### DATA FOR PROCESSING
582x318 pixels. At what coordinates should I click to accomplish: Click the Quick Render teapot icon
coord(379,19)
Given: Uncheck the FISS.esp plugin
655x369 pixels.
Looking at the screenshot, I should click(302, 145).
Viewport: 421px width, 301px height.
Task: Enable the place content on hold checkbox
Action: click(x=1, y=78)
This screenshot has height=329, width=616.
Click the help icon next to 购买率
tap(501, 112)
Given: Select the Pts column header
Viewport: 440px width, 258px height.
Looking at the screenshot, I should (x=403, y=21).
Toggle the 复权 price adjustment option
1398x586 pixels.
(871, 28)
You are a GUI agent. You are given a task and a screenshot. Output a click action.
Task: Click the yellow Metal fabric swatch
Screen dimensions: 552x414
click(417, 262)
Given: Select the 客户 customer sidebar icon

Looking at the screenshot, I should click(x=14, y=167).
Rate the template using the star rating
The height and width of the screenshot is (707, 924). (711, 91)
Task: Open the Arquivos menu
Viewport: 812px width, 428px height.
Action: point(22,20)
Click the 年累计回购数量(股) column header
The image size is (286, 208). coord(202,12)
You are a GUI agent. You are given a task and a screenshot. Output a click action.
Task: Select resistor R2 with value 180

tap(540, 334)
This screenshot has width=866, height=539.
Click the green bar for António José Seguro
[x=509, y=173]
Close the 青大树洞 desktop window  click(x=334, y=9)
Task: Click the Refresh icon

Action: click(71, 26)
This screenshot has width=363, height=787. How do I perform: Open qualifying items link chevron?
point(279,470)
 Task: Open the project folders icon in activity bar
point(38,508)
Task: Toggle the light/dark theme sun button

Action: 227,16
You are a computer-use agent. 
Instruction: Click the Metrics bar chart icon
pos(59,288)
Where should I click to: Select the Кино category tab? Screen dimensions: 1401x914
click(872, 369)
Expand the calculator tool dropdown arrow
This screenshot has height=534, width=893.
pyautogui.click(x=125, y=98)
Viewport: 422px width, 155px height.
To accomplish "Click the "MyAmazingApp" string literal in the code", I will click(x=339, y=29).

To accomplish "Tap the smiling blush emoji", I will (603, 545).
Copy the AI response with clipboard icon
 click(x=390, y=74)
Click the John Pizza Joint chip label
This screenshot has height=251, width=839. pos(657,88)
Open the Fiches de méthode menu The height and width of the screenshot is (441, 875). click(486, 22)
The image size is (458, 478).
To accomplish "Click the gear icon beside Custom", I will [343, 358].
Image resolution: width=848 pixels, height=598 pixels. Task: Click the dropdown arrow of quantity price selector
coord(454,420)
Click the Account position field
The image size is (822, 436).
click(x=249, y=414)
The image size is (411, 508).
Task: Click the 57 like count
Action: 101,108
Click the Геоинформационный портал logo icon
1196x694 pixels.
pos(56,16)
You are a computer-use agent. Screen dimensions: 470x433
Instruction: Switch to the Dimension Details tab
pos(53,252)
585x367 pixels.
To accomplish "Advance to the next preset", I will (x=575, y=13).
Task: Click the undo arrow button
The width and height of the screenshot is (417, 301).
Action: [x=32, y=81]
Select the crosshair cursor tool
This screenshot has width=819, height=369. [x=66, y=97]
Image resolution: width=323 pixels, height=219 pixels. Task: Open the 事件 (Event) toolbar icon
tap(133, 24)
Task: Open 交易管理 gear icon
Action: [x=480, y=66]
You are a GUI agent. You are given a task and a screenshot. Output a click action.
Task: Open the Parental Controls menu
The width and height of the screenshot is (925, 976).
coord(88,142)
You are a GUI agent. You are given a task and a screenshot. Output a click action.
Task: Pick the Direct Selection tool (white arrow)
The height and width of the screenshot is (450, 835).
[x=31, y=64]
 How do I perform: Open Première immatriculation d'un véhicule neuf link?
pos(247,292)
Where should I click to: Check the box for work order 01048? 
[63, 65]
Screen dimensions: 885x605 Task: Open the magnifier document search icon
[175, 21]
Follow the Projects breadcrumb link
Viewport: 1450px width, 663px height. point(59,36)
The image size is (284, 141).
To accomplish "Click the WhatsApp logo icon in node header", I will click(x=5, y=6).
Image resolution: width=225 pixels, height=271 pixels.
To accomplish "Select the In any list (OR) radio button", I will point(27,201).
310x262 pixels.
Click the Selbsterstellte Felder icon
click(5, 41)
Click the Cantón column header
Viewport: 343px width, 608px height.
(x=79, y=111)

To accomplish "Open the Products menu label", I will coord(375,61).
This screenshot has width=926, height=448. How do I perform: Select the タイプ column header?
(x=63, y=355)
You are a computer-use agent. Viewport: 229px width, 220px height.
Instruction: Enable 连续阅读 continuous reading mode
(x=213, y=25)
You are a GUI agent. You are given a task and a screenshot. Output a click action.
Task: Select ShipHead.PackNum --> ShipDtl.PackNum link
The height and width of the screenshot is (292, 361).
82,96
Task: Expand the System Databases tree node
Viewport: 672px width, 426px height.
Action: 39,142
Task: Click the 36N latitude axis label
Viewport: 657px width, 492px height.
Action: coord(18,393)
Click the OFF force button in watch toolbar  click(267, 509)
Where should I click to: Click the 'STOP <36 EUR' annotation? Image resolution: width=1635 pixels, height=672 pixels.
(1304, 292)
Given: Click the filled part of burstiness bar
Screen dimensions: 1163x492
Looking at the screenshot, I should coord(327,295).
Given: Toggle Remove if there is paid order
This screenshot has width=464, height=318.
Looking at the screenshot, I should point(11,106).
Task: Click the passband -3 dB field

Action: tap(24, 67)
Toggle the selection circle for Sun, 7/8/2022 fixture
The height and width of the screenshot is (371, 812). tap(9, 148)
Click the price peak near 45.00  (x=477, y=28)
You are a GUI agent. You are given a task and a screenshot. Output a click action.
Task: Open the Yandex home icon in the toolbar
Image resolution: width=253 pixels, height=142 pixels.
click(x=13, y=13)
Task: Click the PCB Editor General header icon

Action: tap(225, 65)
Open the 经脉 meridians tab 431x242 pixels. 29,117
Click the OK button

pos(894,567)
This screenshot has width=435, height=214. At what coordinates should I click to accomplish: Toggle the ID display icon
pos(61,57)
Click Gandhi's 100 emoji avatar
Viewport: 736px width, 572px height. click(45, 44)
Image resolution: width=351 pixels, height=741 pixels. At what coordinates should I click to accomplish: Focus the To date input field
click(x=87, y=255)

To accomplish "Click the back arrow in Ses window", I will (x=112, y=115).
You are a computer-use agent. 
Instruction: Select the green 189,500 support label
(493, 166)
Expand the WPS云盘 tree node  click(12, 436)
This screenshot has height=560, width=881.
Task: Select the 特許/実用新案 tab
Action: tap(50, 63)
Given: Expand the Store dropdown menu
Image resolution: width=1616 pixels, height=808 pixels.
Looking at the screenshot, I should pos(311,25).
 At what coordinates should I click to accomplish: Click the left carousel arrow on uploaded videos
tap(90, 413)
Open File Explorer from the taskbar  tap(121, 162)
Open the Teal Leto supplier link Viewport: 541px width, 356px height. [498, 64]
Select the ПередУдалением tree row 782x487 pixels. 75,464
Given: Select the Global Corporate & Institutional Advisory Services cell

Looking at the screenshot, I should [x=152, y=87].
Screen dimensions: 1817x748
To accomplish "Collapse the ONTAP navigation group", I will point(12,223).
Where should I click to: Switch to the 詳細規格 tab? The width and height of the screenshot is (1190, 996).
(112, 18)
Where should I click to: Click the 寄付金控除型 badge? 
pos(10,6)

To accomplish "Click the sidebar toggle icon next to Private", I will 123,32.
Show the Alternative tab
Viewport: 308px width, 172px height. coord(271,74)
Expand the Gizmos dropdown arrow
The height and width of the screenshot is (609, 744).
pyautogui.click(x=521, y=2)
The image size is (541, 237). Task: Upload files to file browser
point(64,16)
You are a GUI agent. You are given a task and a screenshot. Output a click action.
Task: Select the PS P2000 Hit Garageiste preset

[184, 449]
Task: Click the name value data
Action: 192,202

### WHAT THIS TASK INVOLVES
Each line that mentions the string "logo" must be copied from the listing.

### SOLUTION TO THIS TASK
Click the Геоинформационный портал logo icon
To accomplish "Click the WhatsApp logo icon in node header", I will click(x=5, y=6).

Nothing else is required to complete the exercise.